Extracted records
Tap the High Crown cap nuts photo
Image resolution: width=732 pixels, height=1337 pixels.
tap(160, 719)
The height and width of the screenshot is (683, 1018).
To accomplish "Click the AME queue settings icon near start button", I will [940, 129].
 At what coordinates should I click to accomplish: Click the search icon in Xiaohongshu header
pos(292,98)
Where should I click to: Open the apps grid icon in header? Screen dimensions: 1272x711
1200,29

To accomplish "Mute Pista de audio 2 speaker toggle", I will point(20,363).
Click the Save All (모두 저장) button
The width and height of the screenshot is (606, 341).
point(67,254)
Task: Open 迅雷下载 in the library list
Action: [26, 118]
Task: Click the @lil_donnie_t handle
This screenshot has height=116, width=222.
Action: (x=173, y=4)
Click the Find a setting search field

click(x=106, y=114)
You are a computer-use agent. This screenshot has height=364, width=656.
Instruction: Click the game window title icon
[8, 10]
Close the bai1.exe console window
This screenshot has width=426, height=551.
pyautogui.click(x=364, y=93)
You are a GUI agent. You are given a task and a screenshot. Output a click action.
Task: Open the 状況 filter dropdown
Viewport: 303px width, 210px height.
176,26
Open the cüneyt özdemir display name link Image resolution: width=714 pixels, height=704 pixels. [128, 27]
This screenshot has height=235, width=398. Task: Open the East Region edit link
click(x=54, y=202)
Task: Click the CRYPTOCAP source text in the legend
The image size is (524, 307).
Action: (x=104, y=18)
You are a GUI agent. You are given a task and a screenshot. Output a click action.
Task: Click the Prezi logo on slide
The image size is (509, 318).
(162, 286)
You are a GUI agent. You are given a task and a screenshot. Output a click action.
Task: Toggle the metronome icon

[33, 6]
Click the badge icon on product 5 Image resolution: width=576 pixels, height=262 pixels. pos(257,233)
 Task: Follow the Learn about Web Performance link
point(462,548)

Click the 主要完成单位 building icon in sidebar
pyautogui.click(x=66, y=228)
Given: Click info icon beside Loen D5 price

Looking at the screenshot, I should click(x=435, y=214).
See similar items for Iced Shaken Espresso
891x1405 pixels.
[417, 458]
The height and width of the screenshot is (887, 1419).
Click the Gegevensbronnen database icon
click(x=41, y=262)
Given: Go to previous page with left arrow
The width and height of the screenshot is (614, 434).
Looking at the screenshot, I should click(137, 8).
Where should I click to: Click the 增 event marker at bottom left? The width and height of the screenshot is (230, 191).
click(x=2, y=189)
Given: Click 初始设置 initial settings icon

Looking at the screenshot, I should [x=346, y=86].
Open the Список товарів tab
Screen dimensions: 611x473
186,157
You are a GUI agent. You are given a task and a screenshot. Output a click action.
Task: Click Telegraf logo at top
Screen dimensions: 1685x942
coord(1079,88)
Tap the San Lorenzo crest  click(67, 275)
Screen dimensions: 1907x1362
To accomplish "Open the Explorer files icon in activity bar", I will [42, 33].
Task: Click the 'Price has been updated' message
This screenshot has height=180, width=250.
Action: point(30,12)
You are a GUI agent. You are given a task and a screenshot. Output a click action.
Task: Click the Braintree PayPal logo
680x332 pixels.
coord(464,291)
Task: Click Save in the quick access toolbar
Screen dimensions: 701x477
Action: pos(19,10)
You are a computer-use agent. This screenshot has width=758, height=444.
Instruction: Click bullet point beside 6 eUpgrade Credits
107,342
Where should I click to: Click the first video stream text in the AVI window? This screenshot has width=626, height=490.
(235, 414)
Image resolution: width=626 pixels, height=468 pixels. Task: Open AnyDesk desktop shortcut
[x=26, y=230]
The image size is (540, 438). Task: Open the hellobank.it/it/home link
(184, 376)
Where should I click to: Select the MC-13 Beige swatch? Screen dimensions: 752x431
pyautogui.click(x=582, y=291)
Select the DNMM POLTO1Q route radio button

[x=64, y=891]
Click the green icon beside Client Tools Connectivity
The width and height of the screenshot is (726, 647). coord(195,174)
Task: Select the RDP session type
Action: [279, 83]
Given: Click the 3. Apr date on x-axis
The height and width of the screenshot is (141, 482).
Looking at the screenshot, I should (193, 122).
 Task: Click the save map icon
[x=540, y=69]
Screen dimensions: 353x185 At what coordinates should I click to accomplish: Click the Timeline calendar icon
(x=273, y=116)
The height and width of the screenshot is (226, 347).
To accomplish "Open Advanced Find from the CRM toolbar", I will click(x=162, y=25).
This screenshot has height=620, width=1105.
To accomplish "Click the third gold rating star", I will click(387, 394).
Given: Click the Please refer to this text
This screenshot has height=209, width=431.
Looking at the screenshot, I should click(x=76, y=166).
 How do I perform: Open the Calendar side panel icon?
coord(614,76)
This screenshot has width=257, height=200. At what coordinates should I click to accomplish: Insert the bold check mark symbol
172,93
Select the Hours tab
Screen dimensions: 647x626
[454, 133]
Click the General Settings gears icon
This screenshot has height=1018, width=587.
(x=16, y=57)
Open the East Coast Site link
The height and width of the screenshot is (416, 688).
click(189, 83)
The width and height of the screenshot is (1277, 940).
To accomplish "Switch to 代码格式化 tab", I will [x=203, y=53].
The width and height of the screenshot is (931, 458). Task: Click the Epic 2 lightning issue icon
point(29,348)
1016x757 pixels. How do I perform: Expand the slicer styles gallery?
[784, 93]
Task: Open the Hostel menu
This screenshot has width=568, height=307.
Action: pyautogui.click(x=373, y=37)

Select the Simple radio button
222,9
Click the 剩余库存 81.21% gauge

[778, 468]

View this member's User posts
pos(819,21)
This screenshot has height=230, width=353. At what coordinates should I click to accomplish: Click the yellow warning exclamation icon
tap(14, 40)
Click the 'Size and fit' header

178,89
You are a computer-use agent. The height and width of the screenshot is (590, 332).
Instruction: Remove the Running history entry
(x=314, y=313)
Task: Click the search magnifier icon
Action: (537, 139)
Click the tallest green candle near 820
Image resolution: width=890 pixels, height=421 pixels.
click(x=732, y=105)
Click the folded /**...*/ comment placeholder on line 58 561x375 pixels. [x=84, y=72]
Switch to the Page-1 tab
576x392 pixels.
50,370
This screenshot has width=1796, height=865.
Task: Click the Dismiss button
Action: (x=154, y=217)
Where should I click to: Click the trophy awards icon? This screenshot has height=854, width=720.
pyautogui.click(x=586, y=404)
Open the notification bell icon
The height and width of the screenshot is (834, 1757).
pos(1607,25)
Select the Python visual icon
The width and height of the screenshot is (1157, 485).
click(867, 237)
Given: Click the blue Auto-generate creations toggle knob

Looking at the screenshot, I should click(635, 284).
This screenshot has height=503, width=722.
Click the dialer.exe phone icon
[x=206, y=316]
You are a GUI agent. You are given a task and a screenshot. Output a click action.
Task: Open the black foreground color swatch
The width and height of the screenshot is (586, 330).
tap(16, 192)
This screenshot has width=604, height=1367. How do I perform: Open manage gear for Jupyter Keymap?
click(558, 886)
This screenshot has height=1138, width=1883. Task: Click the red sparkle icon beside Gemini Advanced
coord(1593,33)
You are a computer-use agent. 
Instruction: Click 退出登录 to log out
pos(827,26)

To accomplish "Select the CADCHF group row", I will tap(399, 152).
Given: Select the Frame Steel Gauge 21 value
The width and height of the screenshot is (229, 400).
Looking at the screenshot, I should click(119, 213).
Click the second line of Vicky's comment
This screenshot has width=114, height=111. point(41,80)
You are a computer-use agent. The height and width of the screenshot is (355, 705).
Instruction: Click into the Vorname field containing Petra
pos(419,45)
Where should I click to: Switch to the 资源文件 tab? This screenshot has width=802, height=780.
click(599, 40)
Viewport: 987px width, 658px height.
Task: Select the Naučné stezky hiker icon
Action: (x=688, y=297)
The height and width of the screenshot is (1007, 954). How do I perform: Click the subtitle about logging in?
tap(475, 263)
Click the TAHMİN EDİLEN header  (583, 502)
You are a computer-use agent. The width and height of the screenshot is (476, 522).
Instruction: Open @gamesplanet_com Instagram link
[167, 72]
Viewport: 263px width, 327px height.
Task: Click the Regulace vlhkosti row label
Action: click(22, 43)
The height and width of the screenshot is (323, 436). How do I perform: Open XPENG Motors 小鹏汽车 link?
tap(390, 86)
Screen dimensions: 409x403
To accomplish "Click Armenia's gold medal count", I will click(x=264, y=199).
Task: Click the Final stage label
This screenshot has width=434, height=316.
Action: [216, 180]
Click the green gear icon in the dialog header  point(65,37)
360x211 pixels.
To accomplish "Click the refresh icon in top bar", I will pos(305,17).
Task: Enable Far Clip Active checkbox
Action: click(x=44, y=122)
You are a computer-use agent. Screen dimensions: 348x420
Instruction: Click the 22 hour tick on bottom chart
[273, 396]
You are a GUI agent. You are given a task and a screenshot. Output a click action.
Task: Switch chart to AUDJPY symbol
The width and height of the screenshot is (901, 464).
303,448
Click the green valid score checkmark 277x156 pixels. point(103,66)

_Problem statement_: Please render the records above as a numbered list, running from the line with "Given: Click the blue" up to and including the line with "[x=206, y=316]" and leaving out blank lines.

_Result of this exercise_:
1. Given: Click the blue Auto-generate creations toggle knob
2. Looking at the screenshot, I should click(635, 284).
3. This screenshot has height=503, width=722.
4. Click the dialer.exe phone icon
5. [x=206, y=316]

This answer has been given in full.